The response must contain every line of the records that follow, duplicated exactly.
▬▬▬▬▬▬
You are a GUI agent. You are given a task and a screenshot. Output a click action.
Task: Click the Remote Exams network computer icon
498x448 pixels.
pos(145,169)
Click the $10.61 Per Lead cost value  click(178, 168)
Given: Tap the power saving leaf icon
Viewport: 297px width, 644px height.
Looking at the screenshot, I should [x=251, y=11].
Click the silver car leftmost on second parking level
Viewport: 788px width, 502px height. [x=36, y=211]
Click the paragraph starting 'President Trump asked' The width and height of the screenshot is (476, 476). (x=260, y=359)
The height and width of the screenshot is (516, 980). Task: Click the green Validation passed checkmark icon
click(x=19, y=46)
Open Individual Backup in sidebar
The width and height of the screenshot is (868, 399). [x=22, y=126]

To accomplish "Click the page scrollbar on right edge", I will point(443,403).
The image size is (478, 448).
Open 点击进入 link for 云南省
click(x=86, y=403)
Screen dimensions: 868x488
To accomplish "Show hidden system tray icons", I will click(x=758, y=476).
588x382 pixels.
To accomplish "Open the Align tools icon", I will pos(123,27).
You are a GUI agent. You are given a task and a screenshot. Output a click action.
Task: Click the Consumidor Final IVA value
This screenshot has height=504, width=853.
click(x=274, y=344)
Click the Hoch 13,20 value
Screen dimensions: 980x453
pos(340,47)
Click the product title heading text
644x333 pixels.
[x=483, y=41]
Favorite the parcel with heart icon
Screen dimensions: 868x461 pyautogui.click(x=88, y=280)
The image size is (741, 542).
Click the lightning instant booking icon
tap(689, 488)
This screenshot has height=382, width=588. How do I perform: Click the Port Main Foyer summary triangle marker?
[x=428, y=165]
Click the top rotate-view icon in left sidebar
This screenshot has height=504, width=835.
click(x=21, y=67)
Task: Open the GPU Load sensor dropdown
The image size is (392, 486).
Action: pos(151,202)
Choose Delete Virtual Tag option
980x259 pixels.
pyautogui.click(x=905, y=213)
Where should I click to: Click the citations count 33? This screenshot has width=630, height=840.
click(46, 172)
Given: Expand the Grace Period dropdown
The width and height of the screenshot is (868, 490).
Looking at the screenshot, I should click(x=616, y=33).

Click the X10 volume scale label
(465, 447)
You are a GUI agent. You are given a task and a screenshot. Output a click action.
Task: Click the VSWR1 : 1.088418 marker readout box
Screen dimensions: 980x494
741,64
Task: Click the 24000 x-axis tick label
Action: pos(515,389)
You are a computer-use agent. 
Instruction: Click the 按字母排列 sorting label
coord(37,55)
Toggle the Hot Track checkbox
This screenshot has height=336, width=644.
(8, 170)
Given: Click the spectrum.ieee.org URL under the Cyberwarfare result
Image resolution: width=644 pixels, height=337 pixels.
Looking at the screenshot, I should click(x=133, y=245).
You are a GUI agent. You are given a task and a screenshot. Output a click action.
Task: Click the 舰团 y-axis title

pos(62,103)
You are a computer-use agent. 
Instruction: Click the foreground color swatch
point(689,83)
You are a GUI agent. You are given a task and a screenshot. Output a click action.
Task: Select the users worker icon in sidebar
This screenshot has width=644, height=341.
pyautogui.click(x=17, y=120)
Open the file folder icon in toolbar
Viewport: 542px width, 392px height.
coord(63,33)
▬▬▬▬▬▬
EXERCISE RESULT:
You are a GUI agent. You are given a task and a screenshot. Output a click action.
Task: Click the Remote Exams network computer icon
498x448 pixels.
pos(145,169)
Click the $10.61 Per Lead cost value  click(178, 168)
Given: Tap the power saving leaf icon
Viewport: 297px width, 644px height.
Looking at the screenshot, I should [x=251, y=11].
Click the silver car leftmost on second parking level
Viewport: 788px width, 502px height. [x=36, y=211]
Click the paragraph starting 'President Trump asked' The width and height of the screenshot is (476, 476). (x=260, y=359)
The height and width of the screenshot is (516, 980). Task: Click the green Validation passed checkmark icon
click(x=19, y=46)
Open Individual Backup in sidebar
The width and height of the screenshot is (868, 399). [x=22, y=126]

To accomplish "Click the page scrollbar on right edge", I will point(443,403).
The image size is (478, 448).
Open 点击进入 link for 云南省
click(x=86, y=403)
Screen dimensions: 868x488
To accomplish "Show hidden system tray icons", I will click(x=758, y=476).
588x382 pixels.
To accomplish "Open the Align tools icon", I will pos(123,27).
You are a GUI agent. You are given a task and a screenshot. Output a click action.
Task: Click the Consumidor Final IVA value
This screenshot has height=504, width=853.
click(x=274, y=344)
Click the Hoch 13,20 value
Screen dimensions: 980x453
pos(340,47)
Click the product title heading text
644x333 pixels.
[x=483, y=41]
Favorite the parcel with heart icon
Screen dimensions: 868x461 pyautogui.click(x=88, y=280)
The image size is (741, 542).
Click the lightning instant booking icon
tap(689, 488)
This screenshot has height=382, width=588. How do I perform: Click the Port Main Foyer summary triangle marker?
[x=428, y=165]
Click the top rotate-view icon in left sidebar
This screenshot has height=504, width=835.
click(x=21, y=67)
Task: Open the GPU Load sensor dropdown
The image size is (392, 486).
Action: pos(151,202)
Choose Delete Virtual Tag option
980x259 pixels.
pyautogui.click(x=905, y=213)
Where should I click to: Click the citations count 33? This screenshot has width=630, height=840.
click(46, 172)
Given: Expand the Grace Period dropdown
The width and height of the screenshot is (868, 490).
Looking at the screenshot, I should click(x=616, y=33).

Click the X10 volume scale label
(465, 447)
You are a GUI agent. You are given a task and a screenshot. Output a click action.
Task: Click the VSWR1 : 1.088418 marker readout box
Screen dimensions: 980x494
741,64
Task: Click the 24000 x-axis tick label
Action: pos(515,389)
You are a computer-use agent. 
Instruction: Click the 按字母排列 sorting label
coord(37,55)
Toggle the Hot Track checkbox
This screenshot has height=336, width=644.
(8, 170)
Given: Click the spectrum.ieee.org URL under the Cyberwarfare result
Image resolution: width=644 pixels, height=337 pixels.
Looking at the screenshot, I should click(x=133, y=245).
You are a GUI agent. You are given a task and a screenshot. Output a click action.
Task: Click the 舰团 y-axis title

pos(62,103)
You are a computer-use agent. 
Instruction: Click the foreground color swatch
point(689,83)
You are a GUI agent. You are given a task and a screenshot. Output a click action.
Task: Select the users worker icon in sidebar
This screenshot has width=644, height=341.
pyautogui.click(x=17, y=120)
Open the file folder icon in toolbar
Viewport: 542px width, 392px height.
coord(63,33)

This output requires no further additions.